Dienstag, 24. Januar 2012

"Wer den christkatholischen Glauben hat...

... dem leuchtet im Leben eine Sonne. Wer diesen Glauben verliert, dem erlöschen alle Lichter." 

Mit diesem schönen Ausspruch beendete Weihbischof Dr. Friedrich Maria Rintelen sein Hirtenwort anlässlich der gelpanten Jugendweihe Ende des Jahres 1954.
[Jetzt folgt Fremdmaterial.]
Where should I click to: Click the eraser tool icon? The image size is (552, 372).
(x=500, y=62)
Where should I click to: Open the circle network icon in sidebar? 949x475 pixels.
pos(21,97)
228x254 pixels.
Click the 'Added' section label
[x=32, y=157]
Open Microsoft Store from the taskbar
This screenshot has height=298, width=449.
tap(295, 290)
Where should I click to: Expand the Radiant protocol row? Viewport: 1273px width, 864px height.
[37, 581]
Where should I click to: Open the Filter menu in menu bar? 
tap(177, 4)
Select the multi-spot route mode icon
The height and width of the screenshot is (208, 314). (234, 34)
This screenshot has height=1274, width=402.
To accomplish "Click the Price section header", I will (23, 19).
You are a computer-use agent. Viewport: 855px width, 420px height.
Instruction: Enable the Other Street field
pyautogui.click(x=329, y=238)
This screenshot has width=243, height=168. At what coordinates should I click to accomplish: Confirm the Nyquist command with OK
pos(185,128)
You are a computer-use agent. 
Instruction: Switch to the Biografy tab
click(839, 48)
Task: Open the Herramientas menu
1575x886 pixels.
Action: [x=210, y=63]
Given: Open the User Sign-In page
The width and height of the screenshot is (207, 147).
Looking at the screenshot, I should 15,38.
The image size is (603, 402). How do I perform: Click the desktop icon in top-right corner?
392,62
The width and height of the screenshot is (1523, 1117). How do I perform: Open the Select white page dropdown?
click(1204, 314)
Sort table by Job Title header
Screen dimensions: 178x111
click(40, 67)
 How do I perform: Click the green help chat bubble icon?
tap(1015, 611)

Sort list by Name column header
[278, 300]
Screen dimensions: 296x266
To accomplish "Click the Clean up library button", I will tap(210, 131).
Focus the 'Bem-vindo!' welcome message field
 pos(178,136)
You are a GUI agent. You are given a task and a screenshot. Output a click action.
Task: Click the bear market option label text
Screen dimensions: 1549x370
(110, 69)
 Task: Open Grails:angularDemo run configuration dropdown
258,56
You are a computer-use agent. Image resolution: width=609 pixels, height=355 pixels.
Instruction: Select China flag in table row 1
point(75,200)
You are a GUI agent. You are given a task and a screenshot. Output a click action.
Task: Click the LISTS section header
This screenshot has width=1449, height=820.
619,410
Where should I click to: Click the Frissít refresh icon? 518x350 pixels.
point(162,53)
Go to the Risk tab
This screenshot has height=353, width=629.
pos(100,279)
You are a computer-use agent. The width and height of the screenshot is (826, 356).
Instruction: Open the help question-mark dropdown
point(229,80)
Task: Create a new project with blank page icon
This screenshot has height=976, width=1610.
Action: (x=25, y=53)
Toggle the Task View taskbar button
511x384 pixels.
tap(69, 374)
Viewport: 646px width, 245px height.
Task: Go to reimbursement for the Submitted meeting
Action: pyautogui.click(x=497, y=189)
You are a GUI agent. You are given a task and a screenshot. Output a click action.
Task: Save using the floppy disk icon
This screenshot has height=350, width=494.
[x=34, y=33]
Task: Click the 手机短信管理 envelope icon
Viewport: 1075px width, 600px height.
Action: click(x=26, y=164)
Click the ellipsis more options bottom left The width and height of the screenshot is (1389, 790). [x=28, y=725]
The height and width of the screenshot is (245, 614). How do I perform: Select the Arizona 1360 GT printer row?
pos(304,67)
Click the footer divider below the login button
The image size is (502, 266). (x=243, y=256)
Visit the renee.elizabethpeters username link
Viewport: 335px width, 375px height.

In einem Treffen mit unserem Professor für Kirchengeschichte, Josef Pilvousek, konnte ich heute mit ihm das Thema meiner Magisterarbeit festmachen. Ich werde an einer wissenschaftlichen Biographie über eben jenen Weihbischof Rintelen arbeiten. 
Ich freue mich sehr auf die Auseinandersetzung mit der Person Rintelens, der in der Forschung und Geschichtsschreibung immer irgendwie zu kurz kommt und über den es kaum Literatur gibt (was die Arbeit wahrscheinlich nicht überschwänglich erleichtern wird. Ich hoffe, der Person und dem Wirken Rintelens dabei gerecht werden zu können und vertraue die Arbeit auch eurem Gebet an!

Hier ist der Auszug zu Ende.